▶ _EXERCISE DIRECTIONS_: When you reach the line in the listing below that contains "Image resolution: width=165", begin returning lines exactly as written, and stop after the line that contains "The width and height of the screenshot is (643, 471).". Return no other lines.

▶ _INPUT RECORDS_:
....
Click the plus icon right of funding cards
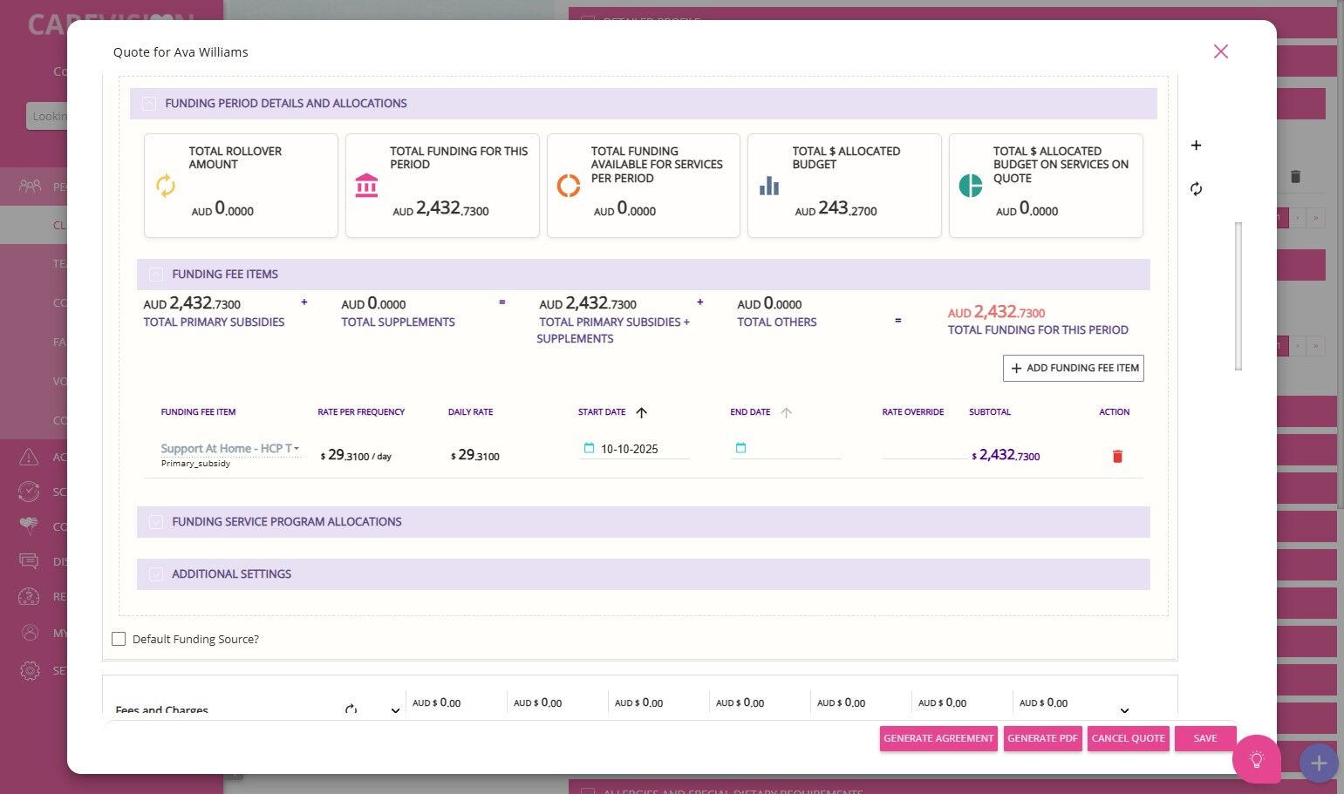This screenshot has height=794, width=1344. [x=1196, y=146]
....
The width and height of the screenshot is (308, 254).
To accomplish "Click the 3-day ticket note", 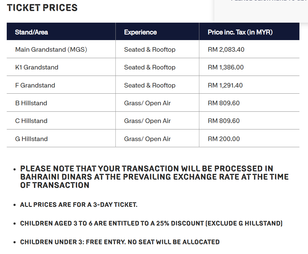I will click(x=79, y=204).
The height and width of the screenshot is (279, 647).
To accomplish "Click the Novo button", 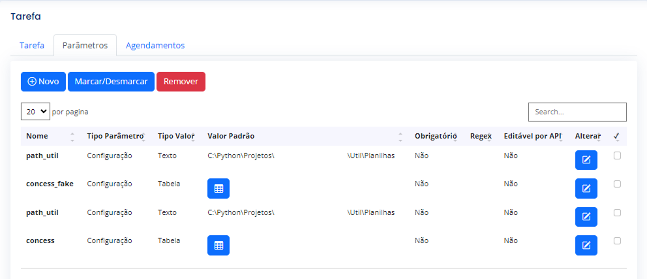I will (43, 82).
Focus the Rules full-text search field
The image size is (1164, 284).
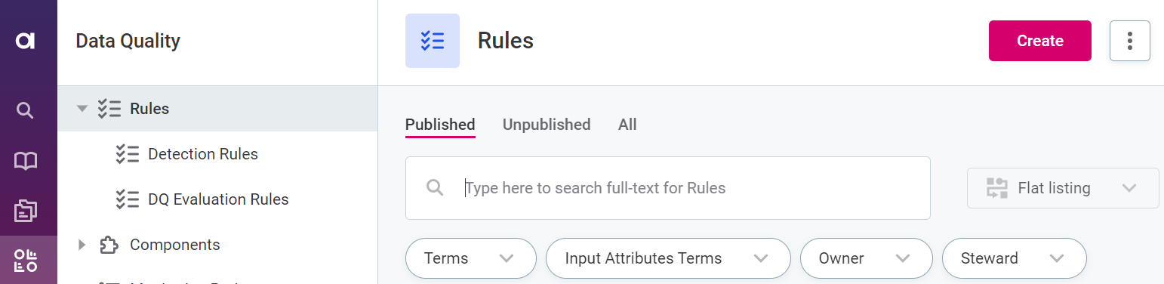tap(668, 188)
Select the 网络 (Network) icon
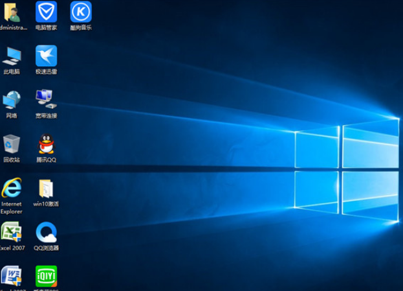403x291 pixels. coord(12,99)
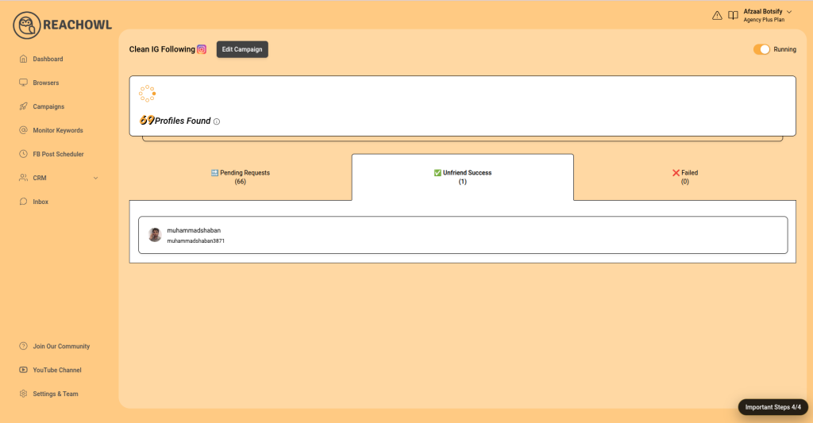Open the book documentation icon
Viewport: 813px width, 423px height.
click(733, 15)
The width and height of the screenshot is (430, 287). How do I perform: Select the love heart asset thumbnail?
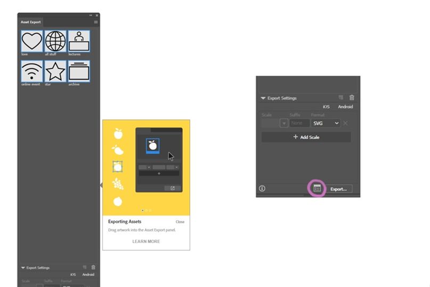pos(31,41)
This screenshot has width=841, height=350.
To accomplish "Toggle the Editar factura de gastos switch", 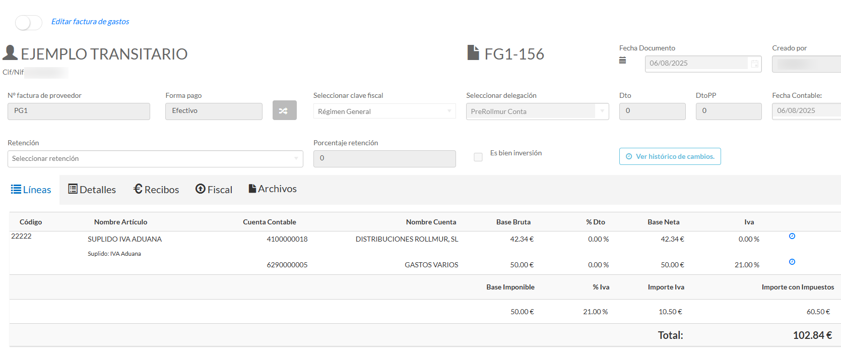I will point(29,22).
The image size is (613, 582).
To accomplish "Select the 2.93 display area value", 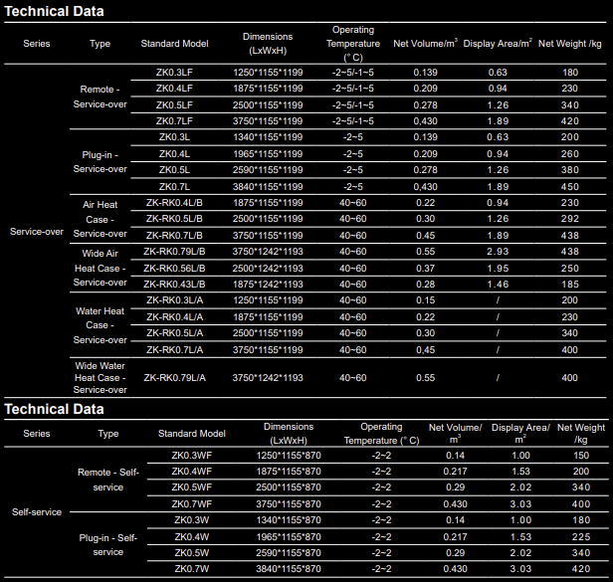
....
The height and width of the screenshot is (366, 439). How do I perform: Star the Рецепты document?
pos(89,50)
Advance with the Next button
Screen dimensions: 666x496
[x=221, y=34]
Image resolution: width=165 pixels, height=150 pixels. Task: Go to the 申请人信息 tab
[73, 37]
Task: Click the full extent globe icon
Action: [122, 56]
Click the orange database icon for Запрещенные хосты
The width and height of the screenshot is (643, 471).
....
▶ _WORKED SOLUTION_:
Image resolution: width=165 pixels, height=150 pixels. Task: Go to the 申请人信息 tab
[73, 37]
Task: Click the full extent globe icon
Action: [122, 56]
Click the orange database icon for Запрещенные хосты
The width and height of the screenshot is (643, 471).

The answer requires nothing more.